> SELECTED PASSAGE:
Examples of mitigation strategies include switching to redundant components, limiting system functionality, or initiating a minimal risk maneuver (MRM).

In practice, these same mechanisms can also detect conditions that indicate potential functional insufficiencies or AI errors. For example, degraded sensor inputs, abnormal perception outputs, or inconsistent object tracking results may indicate that the system is operating outside its intended performance envelope. Detecting these conditions allows the system to apply mitigation strategies similar to those used for hardware faults.

By extending the functional safety runtime framework to include detection and response mechanisms for insufficiencies and AI errors, engineers can create a unified safety architecture that handles all three categories of risk.

ML Safety Guardrails and Analytical Safety Mechanisms

Machine learning components are often treated as black-box systems because their internal behavior cannot always be interpreted in deterministic terms. As a result, safety must be enforced through external monitoring mechanisms and guardrails that evaluate the plausibility and safety of ML outputs.These mechanisms generally fall into two categories: AI error detection mechanisms and safety guardrails.

AI error detection mechanisms monitor inputs or outputs to identify conditions where ML predictions may be unreliable. Examples include detecting degraded sensor inputs such as glare, occlusion, or sensor noise. Monitoring prediction confidence levels or identifying distribution shifts in sensor data are also common approaches.

[Dataset items]
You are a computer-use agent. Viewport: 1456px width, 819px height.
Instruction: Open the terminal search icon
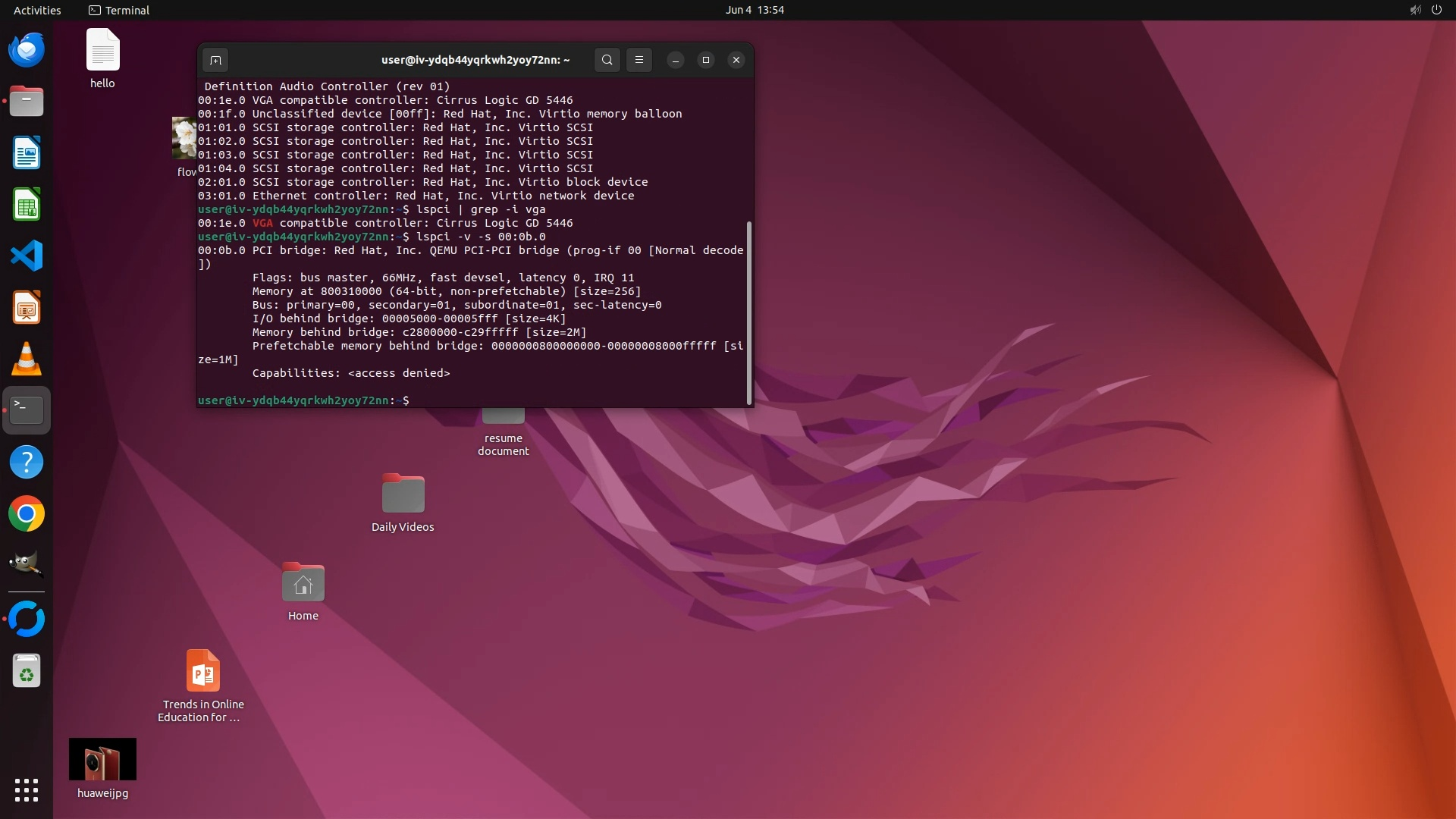click(x=607, y=60)
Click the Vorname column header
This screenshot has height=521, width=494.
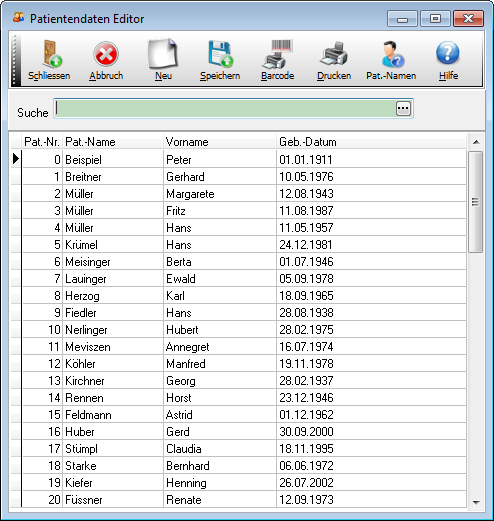pyautogui.click(x=220, y=142)
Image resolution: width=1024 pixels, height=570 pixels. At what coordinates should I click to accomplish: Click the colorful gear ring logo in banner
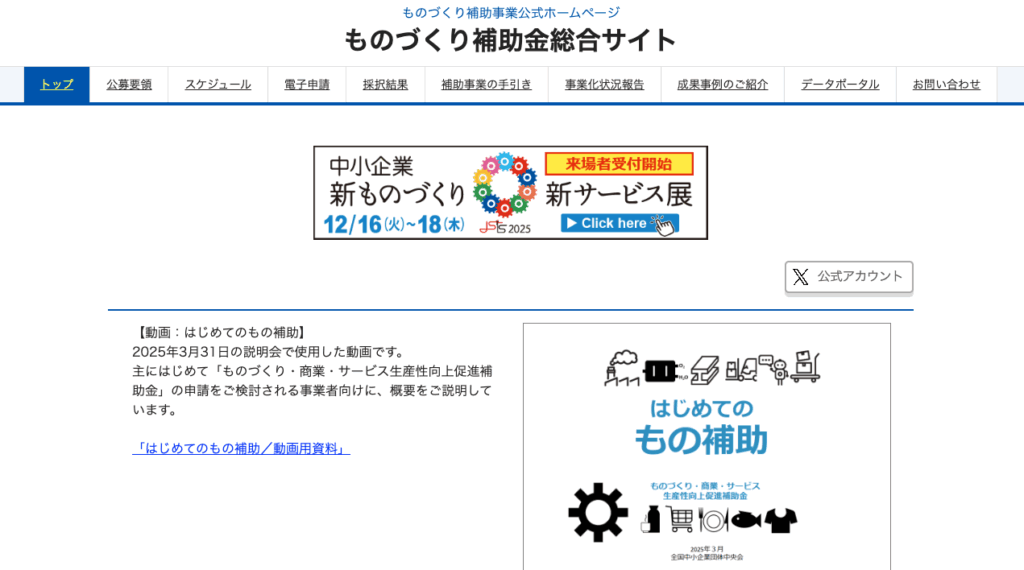pos(505,185)
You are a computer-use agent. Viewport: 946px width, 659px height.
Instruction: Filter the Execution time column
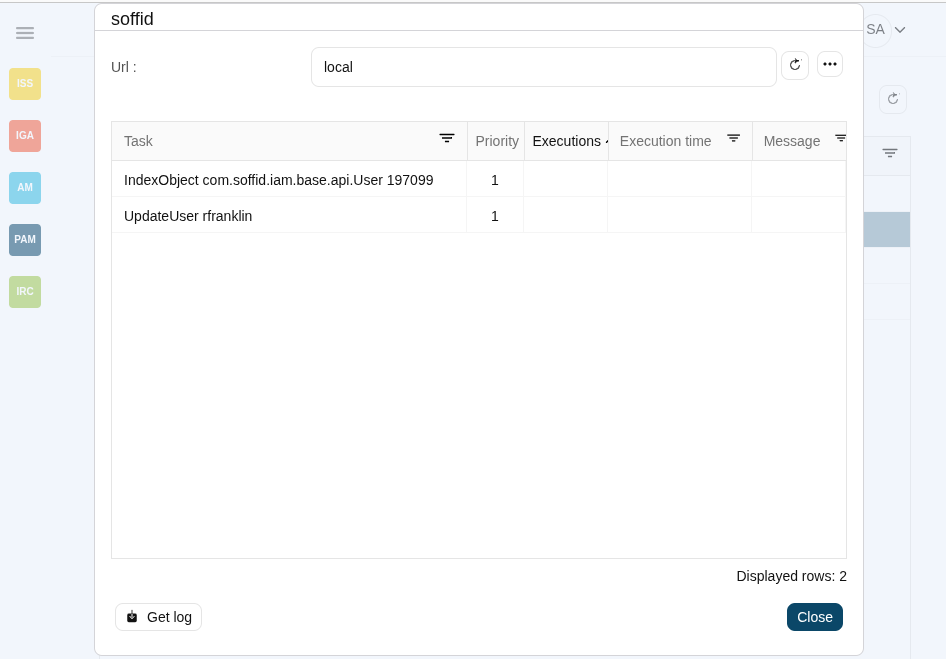pyautogui.click(x=733, y=139)
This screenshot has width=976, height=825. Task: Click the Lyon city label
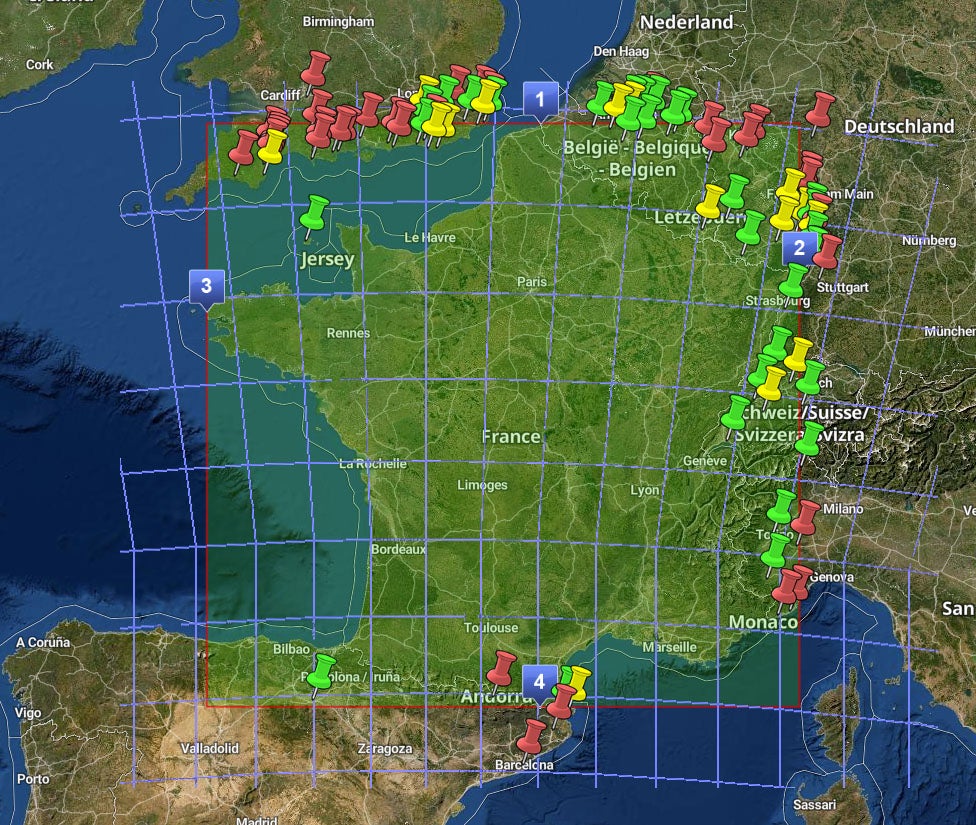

> TASKS AND EXERCISES:
1. Answer these from the passage on ML safety:
(a) What three mitigation strategies does it give as examples?
(b) Into which two categories do the external monitoring mechanisms generally fall?
(c) Which degraded sensor inputs does it list as examples?
2. Extract the passage on ML safety word for word between "Examples of mitigation" and "for hardware faults.", inclusive.
The lines are not used for anything here.

> OUTPUTS BY TASK:
1.
(a) Switching to redundant components, limiting system functionality, or initiating a minimal risk maneuver (MRM).
(b) AI error detection mechanisms and safety guardrails.
(c) Glare, occlusion, or sensor noise.

2.
Examples of mitigation strategies include switching to redundant components, limiting system functionality, or initiating a minimal risk maneuver (MRM).

In practice, these same mechanisms can also detect conditions that indicate potential functional insufficiencies or AI errors. For example, degraded sensor inputs, abnormal perception outputs, or inconsistent object tracking results may indicate that the system is operating outside its intended performance envelope. Detecting these conditions allows the system to apply mitigation strategies similar to those used for hardware faults.